TEM characterization of pseudomorphic polymer-derived ceramic papers: sample preparation and microstructure analysis

Presented in

Poster session MS 7: Ceramics and composites

Poster topics

Poster session MS 7: Ceramics and composites

Authors

Johannes Peter (Darmstadt / DE), Hans-Joachim Kleebe (Darmstadt / DE)

Abstract

Abstract text (incl. figure legends and references)

Through the pyrolysis of polymeric precursor infiltrated cellulose-based paper templates, ceramic composites with paper-like morphology can be successfully manufactured. Such polymer-derived ceramic papers (PDCPs) are pseudomorphic after their template, closely resembling the original paper structure, with randomly interwoven carbonized fibers encased by a polymer-derived ceramic layer.

For this study, several PDCPs were prepared with varying synthesis parameters by pyrolysis of cellulose paper templates dip-coated with two different polysilazane-based single-source precursors, each modified with one of three different transition metals (Fe, Ni, Pd).

The resulting ceramic papers were studied by scanning electron microscopy (SEM), transmission electron microscopy (TEM), and energy-dispersive X-ray spectroscopy (EDS) analyses in combination with X-ray diffraction (XRD) as well as Raman and Fourier-transform infrared (FTIR) spectroscopy.

In order to reveal the in-situ generated microstructure, electron transparent thin-foils of the filigree and inherently brittle ceramic composites were prepared for TEM investigations. For this purpose, conventional polishing in combination with ion thinning as well as ultramicrotomy slice-cutting was comparatively employed to assess their suitability for these materials and to evaluate preparation artifacts introduced.

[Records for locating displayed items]
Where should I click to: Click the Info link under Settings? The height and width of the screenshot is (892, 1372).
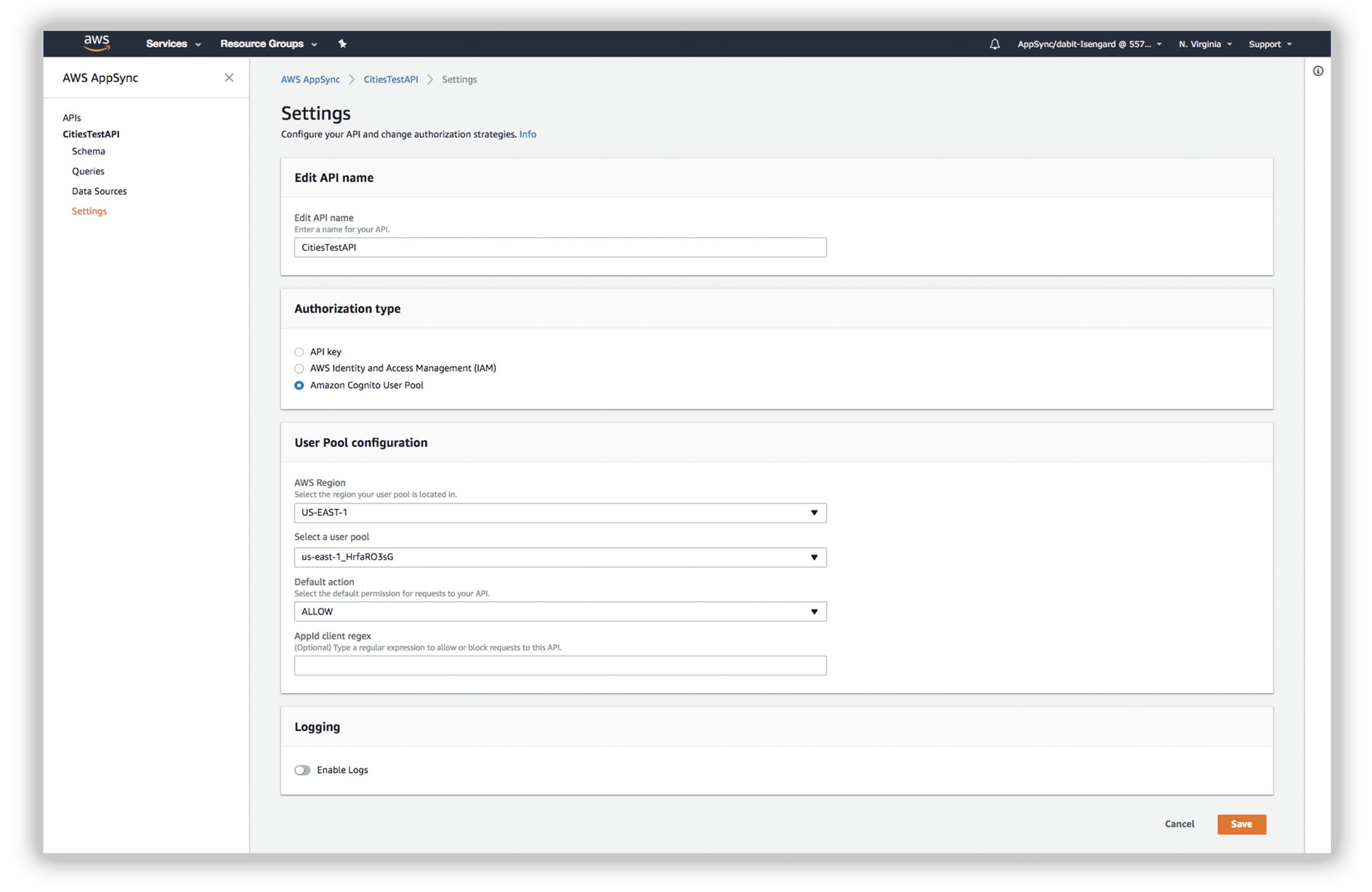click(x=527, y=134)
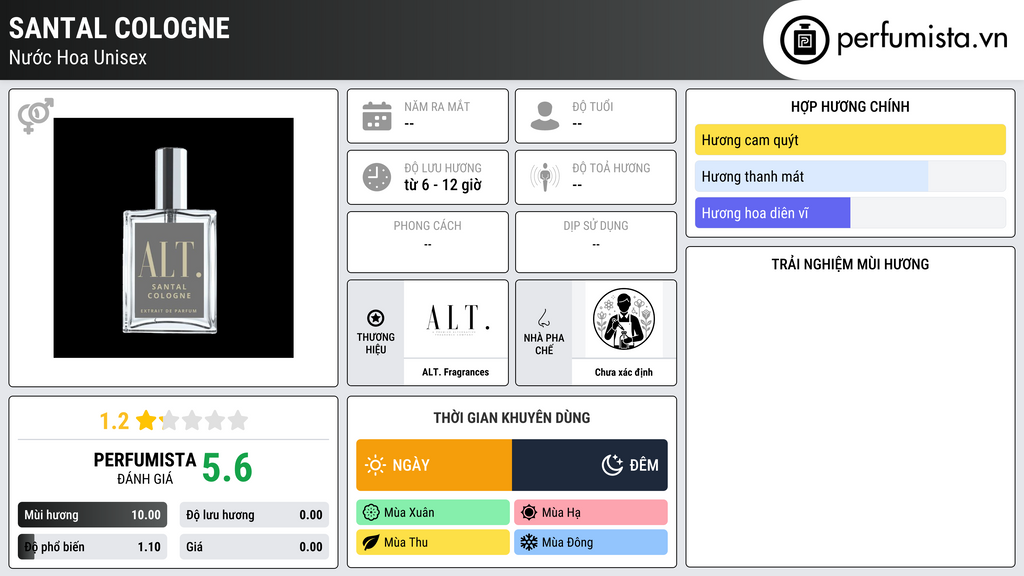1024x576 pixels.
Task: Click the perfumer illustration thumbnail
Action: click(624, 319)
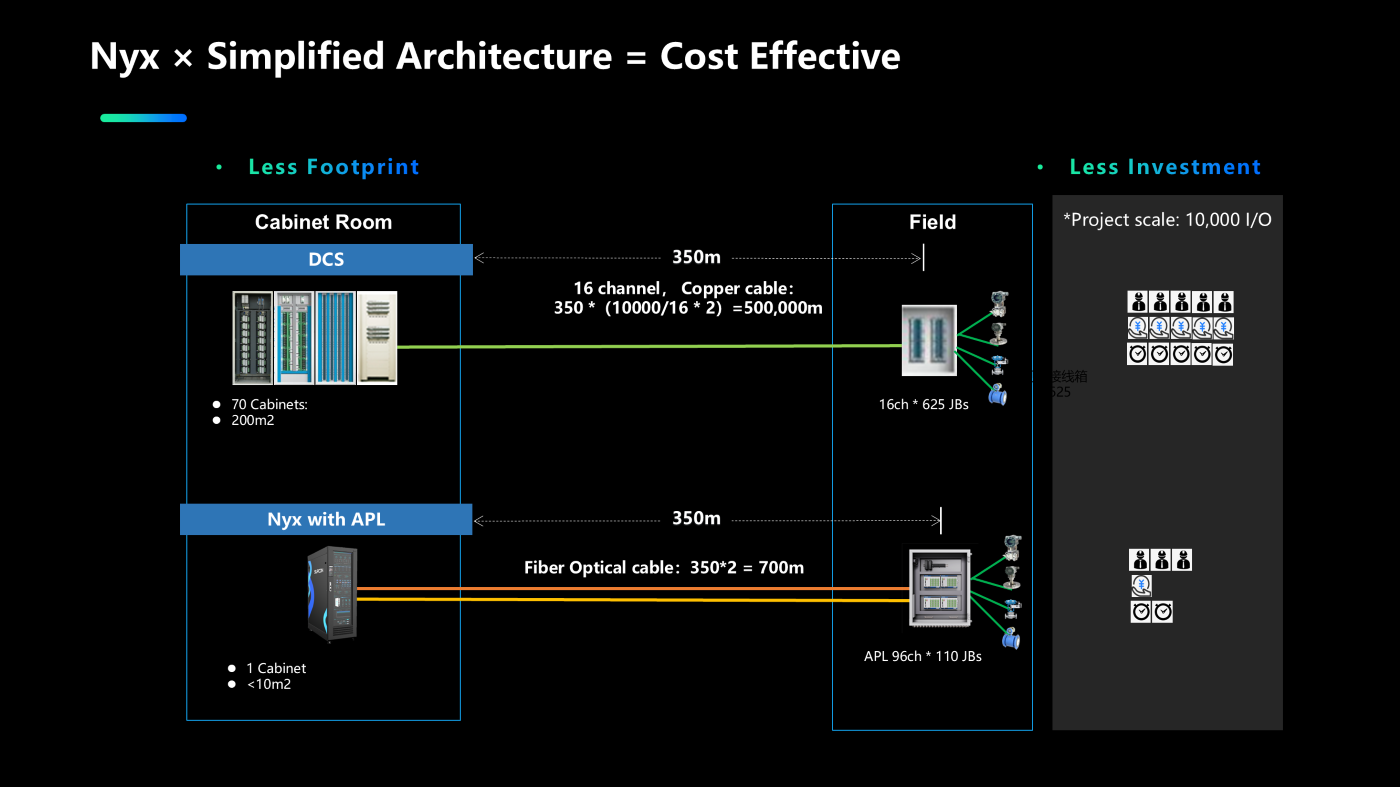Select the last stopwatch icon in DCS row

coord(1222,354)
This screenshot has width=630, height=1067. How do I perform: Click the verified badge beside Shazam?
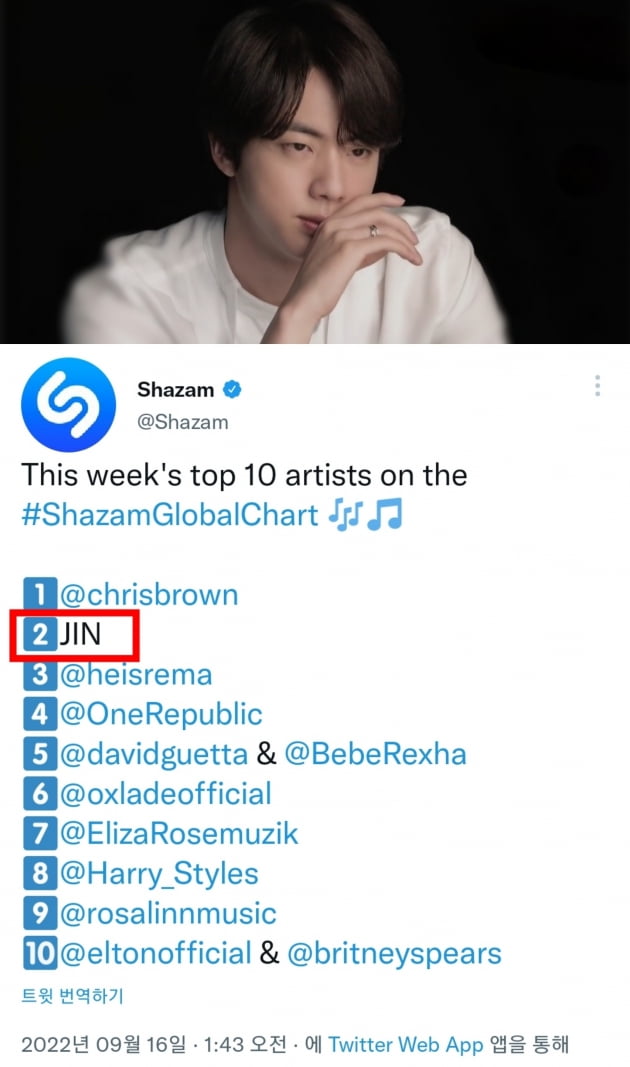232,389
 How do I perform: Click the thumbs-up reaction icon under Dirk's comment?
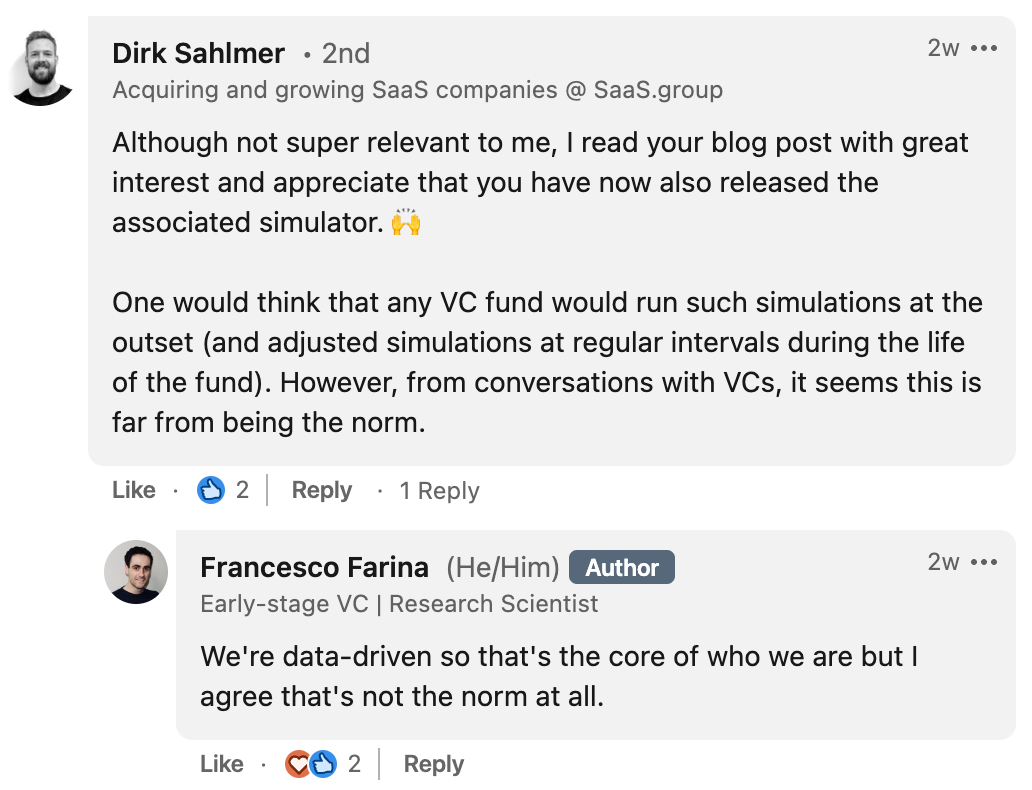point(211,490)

▶ WHAT TO WORK ON:
From the poster abstract on polymer-derived ceramic papers, list every method named in the sentence beginning "The resulting ceramic papers were studied by".

▶ ANSWER TO THIS PROBLEM:
- Scanning electron microscopy (SEM)
- Transmission electron microscopy (TEM)
- Energy-dispersive X-ray spectroscopy (EDS)
- X-ray diffraction (XRD)
- Raman spectroscopy
- Fourier-transform infrared (FTIR) spectroscopy